The WordPress installation comes with the default themes from WordPress, the Stanford Lagunita theme, and several plugins already installed. You may download and install additional themes and plugins created by the worldwide WordPress community. You must maintain these additional themes or plugins, however, so be careful to choose ones that work well.
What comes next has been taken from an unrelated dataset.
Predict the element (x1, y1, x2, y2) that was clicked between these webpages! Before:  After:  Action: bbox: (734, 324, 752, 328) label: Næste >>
Using pre-installed themes and plugins
Your WordPress installation comes with one Stanford theme and four plugins (Akismet, Hello Dolly, HTTP Authentication, and Stanford Reverse Proxy).
The Stanford-branded Lagunita theme is the default theme for any installation of WordPress done through the WordPress Installer. The Lagunita theme is designed for members of the Stanford community at large. Official departments and administrative units can request the Stanford Cardinal theme by submitting a Help request.
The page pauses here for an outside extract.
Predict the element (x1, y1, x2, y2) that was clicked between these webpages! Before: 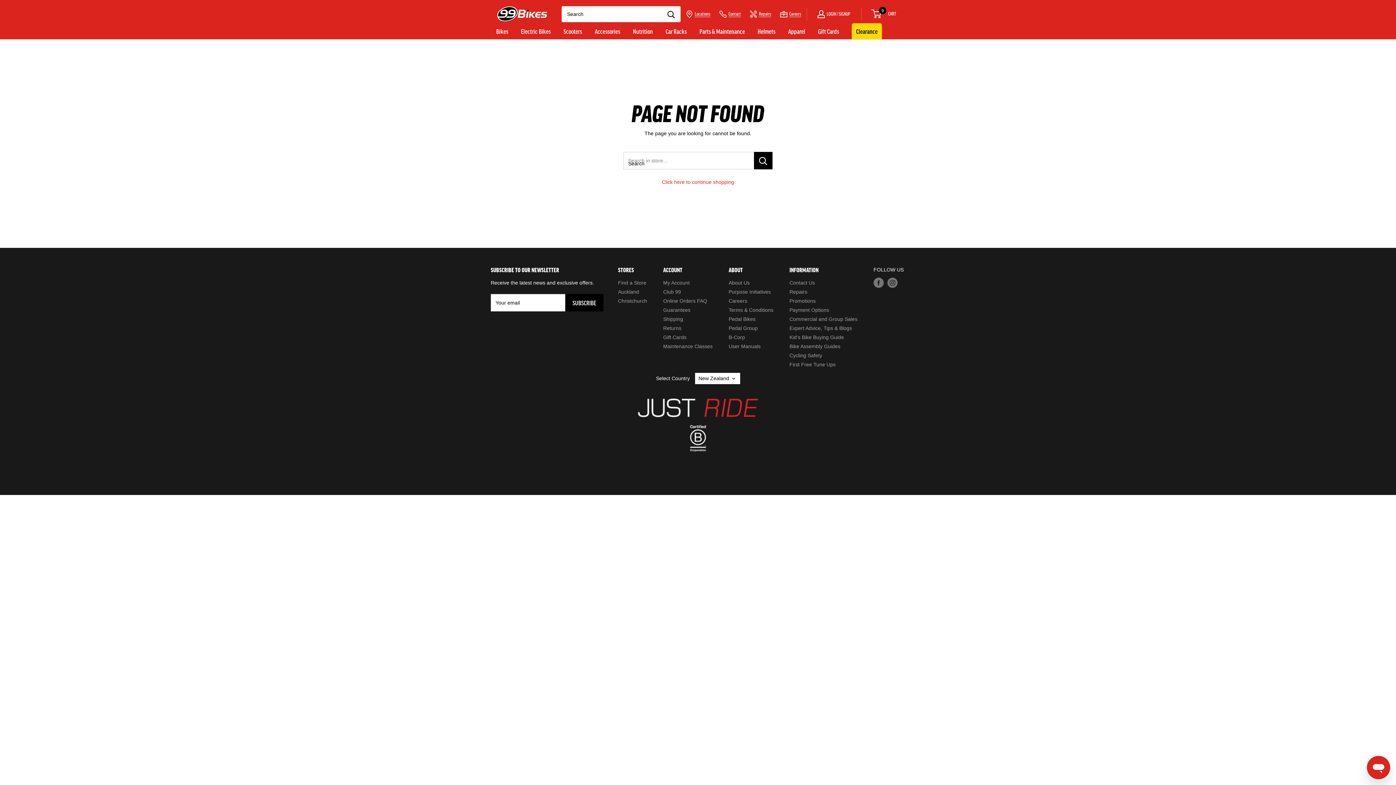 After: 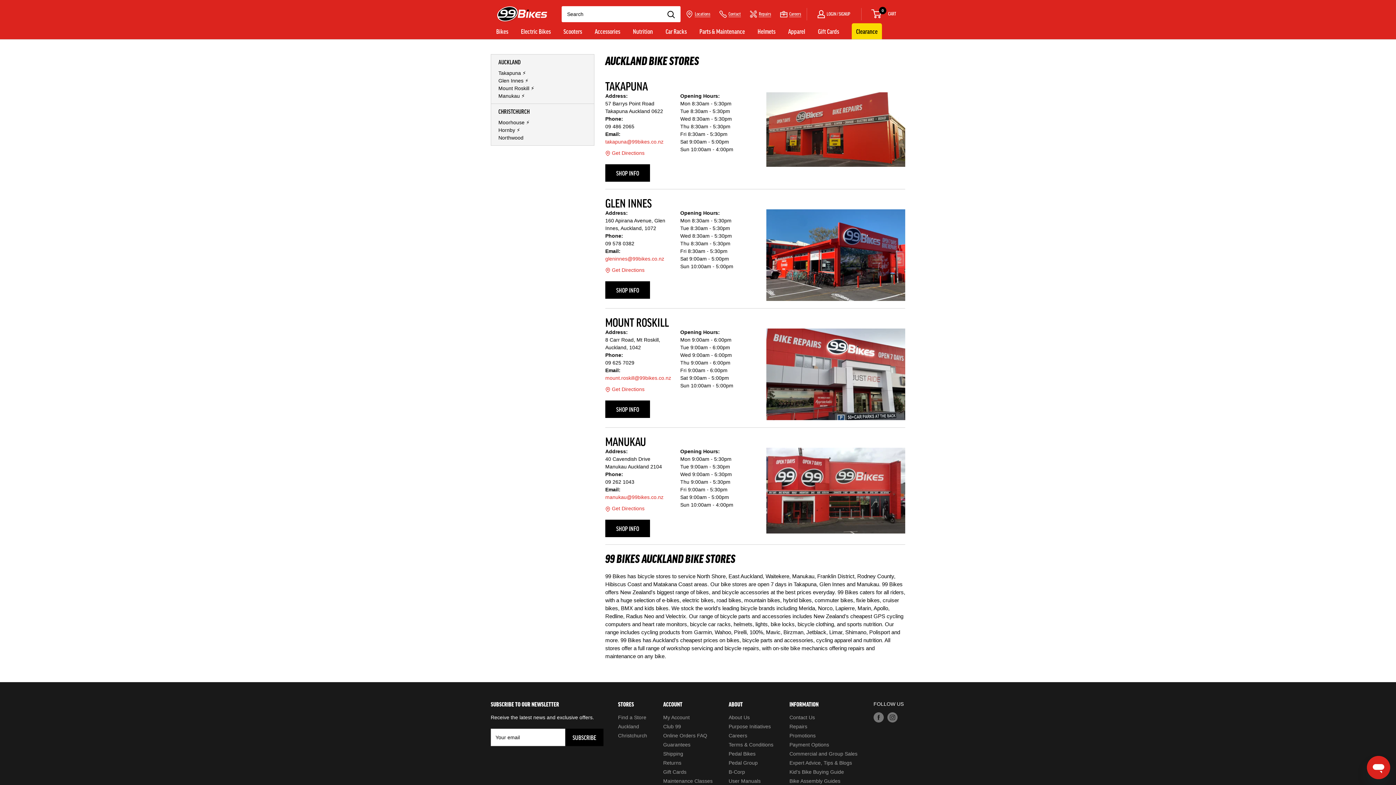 Action: bbox: (618, 287, 648, 296) label: Auckland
Note: Do not move, delete, or modify themes directly, because that breaks the upgrade process. The easiest and safest way to add functionality to a theme is to use a "child" theme. A WordPress child theme inherits the functionality of another theme, but allows you to modify it. Read more about child themes and how to create them at WordPress.org.
Akismet is an anti-spam service for websites that have comments enabled. The Akismet plugin checks for spam in the comments on your website, filters comments that look like spam, and lets you review the comments marked as spam. The plugin requires an Akismet.com API key.
Hello Dolly plugin
The Hello Dolly plugin displays lyrics from the song "Hello, Dolly" in the WordPress Admin panel. This is a default plugin that most users leave inactivated. You can inactivate the plugin or delete it if you do not want it.
HTTP Authentication plugin
The HTTP Authentication plugin is a third-party plugin that Stanford uses to provide integration with WebAuth, allowing you and your users to log in to your WordPress site using your SUNetID and password. If you select WebAuth protection at installation, this plugin is activated for you.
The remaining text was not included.